2. The inevitable outsourcing proposal
But the sales people were not to be deterred in their quest for a profitable sale. They bought some time from the customer and worked on finding an alternative source. They found a supplier in the Far East that could provide the valve at a significantly lower price than the standard cost:
|Price to the customer||£ 45.00|
|Cost from the Far Eastern supplier||£ 30.00|
|Overhead for incoming logistics||7.50%|
|Total inbound cost||£ 32.25|
|Monthly revenue for 3,000 units||£ 135,000.00|
|Monthly cost for 3,000 units||£ 96,750.00|
|Monthly profit||£ 38,250.00|
The sales people told the customer they were happy to meet their price and set about ordering 30,000 units to be made and shipped to the UK from the Far East.

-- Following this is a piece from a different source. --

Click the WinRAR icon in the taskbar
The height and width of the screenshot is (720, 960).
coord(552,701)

3. The real costs and the sensible decision
But the financial controller was not satisfied with the outsourcing decision. The plant had been on a lean journey and he had become a lean leader. He had seen the value stream go from being a long-lead-time, high WIP, traditional production process to truly lean-focused flow. They were still a long way from being really lean - but they had made some progress. The controller reckoned that their value stream could compete with any company in the world. He also disliked the idea of huge inventories and complexity that would come from sourcing overseas. It was the opposite of lean thinking.

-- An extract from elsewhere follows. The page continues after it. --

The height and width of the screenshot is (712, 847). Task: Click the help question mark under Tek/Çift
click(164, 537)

So he examined the costs using the value stream costing information reported to the value stream manager each week. Working with the production management team, he found that the additional volume to support the 3,000 units-a-month order would need two more people and two more machines. He worked out how the value stream costs and profitability would change if they added these additional costs and revenues.
with new order
|Current monthly revenue||£ 1,042,631||£ 135,000||£ 1,177,631|
|Material costs||£ 424,763||£ 66,990||£ 491,753|
|Production employee costs||£ 100,464||£ 7,728||£ 108,192|
|Support employee costs||£ 208,652||£ 208,652|
|Machine costs||£ 9,858||£ 939||£ 10,797|
|Other value stream costs||£ 73,115||£ 73,115|
|Profit||£ 225,779||£ 285,122|
|Return on sales||21.65%||24.21%|
The plant controller then summarized the three approaches; standard cost, outsourcing, or making in house.
- no order
- take the order
- take the order
|Current monthly revenue||£ 1,042,631||£ 1,177,631||£ 1,177,631|
|Material costs||£ 424,763||£ 514,763||£ 491,753|
|Production employee costs||£ 100,464||£ 100,464||£ 108,192|
|Support employee costs||£ 208,652||£ 208,652||£ 208,652|
|Machine costs||£ 9,858||£ 9,858||£ 10,797|
|Other value stream costs||£ 73,115||£ 79,865||£ 73,115|
|Profit||£ 225,779||£ 264,029||£ 285,122|
|Return on sales||21.65%||22.42%||24.21%|
Clearly the best course of action was to make the product in-house rather than outsource it. If they made the product in-house, it would make more money and improve profitability. And the company would save itself the problems and additional costs of sourcing from a supplier halfway across the world.